Cette solution avait été évoquée lors du débat en commission des affaires économiques et monétaires avec le commissaire européen à la Fiscalité, Paolo Gentiloni, solution à laquelle il ne s’est pas dit favorable (EUROPE 12980/23).
« Nous sommes ouverts à d’autres solutions, mais il faut en trouver une », a considéré Mme Lalucq. « Ça suffit, nous allons avoir besoin de cet argent ! », a-t-elle ajouté.
Le Parlement invite aussi, dans sa résolution, la Commission à recourir à la clause passerelle (article 116 du traité TFUE), qui prévoit qu'en cas de distorsion de la concurrence sur le marché intérieur, les institutions européennes doivent agir pour y remédier en adoptant des actes selon la procédure législative ordinaire, et donc à la majorité qualifiée des États membres au Conseil.

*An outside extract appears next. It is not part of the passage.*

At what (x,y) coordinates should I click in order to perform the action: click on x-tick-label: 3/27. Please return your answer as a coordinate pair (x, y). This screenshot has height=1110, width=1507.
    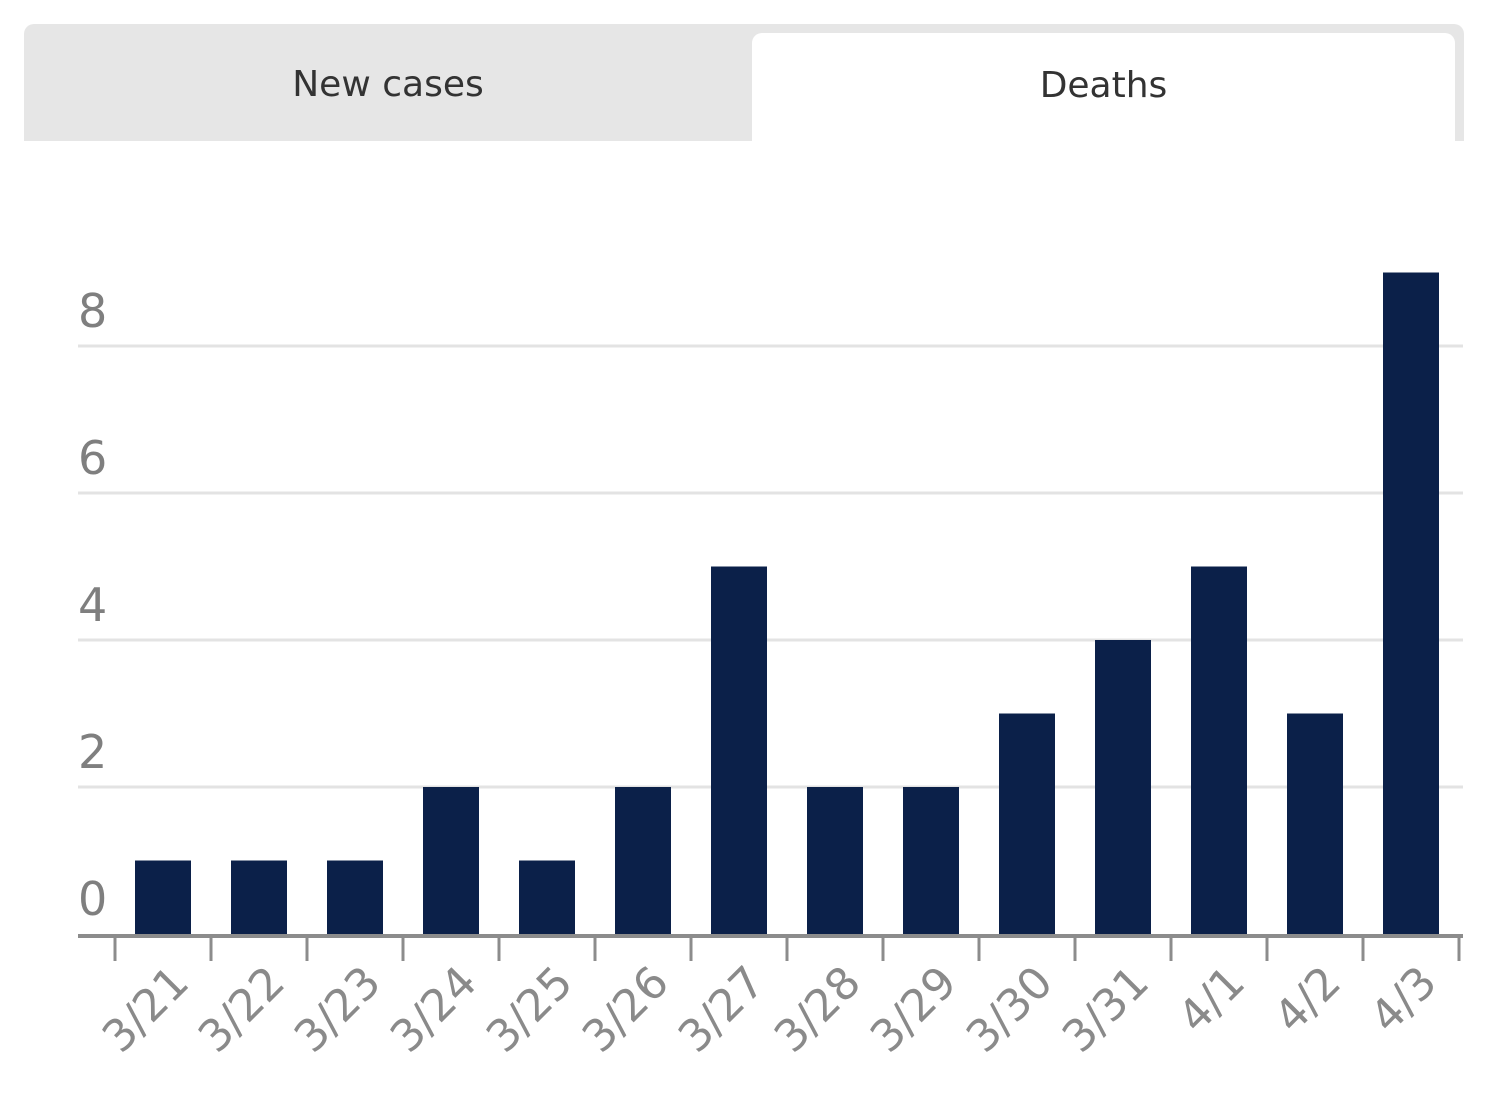
    Looking at the image, I should click on (722, 1010).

Les eurodéputés appellent aussi à relancer les débats pour introduire progressivement le vote à la majorité qualifiée pour certaines questions fiscales en adoptant une approche par étapes, dans le prolongement des résultats de la Conférence sur l’avenir de l’Europe.
Il revient désormais à la Présidence tchèque du Conseil de l'UE de négocier avec le gouvernement hongrois (EUROPE 12986/1). « Il ne faut pas laisser cette Présidence seule face à la Hongrie, d'où cet appel du Parlement », a considéré Mme Lalucq.